Task brief: Please quote only the lines that start at the one with "Task: Open the RCR-F PRO bike product image" and go on to the last line of the data, both ends kept.

Extracted records:
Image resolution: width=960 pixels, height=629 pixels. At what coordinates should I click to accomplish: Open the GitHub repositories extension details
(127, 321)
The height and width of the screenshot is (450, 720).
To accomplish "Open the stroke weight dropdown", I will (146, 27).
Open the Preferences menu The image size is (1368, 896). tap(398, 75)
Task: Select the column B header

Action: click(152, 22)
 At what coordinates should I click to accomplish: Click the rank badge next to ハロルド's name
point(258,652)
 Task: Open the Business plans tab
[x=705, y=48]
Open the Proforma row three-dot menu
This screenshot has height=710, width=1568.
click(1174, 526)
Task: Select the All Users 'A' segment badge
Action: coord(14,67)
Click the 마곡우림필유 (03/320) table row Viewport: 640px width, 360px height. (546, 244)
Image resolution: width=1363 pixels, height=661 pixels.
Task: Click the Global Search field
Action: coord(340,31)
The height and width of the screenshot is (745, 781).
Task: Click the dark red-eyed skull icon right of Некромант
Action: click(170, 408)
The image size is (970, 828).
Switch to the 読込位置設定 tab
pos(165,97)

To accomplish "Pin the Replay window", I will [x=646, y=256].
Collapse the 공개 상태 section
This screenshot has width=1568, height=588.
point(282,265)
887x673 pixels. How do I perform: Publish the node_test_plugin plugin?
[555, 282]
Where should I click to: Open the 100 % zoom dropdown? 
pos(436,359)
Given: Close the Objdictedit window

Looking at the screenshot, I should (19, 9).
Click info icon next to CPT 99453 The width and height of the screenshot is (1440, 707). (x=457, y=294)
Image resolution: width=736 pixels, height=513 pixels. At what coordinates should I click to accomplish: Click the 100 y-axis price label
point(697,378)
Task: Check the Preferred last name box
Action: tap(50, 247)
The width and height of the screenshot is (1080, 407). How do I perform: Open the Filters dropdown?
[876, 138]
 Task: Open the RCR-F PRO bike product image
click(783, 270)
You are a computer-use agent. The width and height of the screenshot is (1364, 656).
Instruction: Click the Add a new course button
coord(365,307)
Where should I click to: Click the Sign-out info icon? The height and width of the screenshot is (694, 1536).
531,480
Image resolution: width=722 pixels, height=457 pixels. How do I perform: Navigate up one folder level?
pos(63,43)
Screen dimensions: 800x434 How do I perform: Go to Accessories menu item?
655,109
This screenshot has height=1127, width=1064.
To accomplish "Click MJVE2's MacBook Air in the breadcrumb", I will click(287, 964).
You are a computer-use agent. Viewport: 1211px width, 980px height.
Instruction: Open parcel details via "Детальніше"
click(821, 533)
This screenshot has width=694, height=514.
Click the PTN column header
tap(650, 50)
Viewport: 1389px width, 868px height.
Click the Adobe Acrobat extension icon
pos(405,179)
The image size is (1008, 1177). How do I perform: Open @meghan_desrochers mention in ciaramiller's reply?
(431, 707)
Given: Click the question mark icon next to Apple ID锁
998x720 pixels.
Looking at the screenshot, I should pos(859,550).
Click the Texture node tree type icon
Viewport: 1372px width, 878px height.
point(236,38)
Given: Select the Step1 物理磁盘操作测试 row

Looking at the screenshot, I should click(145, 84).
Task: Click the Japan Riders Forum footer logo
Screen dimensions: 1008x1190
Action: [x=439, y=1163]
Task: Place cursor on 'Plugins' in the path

Solution for this exercise:
 Task: Open the RCR-F PRO bike product image
click(783, 270)
You are a computer-use agent. The width and height of the screenshot is (1364, 656).
Instruction: Click the Add a new course button
coord(365,307)
Where should I click to: Click the Sign-out info icon? The height and width of the screenshot is (694, 1536).
531,480
Image resolution: width=722 pixels, height=457 pixels. How do I perform: Navigate up one folder level?
pos(63,43)
Screen dimensions: 800x434 How do I perform: Go to Accessories menu item?
655,109
This screenshot has height=1127, width=1064.
To accomplish "Click MJVE2's MacBook Air in the breadcrumb", I will click(287, 964).
You are a computer-use agent. Viewport: 1211px width, 980px height.
Instruction: Open parcel details via "Детальніше"
click(821, 533)
This screenshot has width=694, height=514.
Click the PTN column header
tap(650, 50)
Viewport: 1389px width, 868px height.
Click the Adobe Acrobat extension icon
pos(405,179)
The image size is (1008, 1177). How do I perform: Open @meghan_desrochers mention in ciaramiller's reply?
(431, 707)
Given: Click the question mark icon next to Apple ID锁
998x720 pixels.
Looking at the screenshot, I should pos(859,550).
Click the Texture node tree type icon
Viewport: 1372px width, 878px height.
point(236,38)
Given: Select the Step1 物理磁盘操作测试 row

Looking at the screenshot, I should click(145, 84).
Task: Click the Japan Riders Forum footer logo
Screen dimensions: 1008x1190
Action: [x=439, y=1163]
Task: Place cursor on 'Plugins' in the path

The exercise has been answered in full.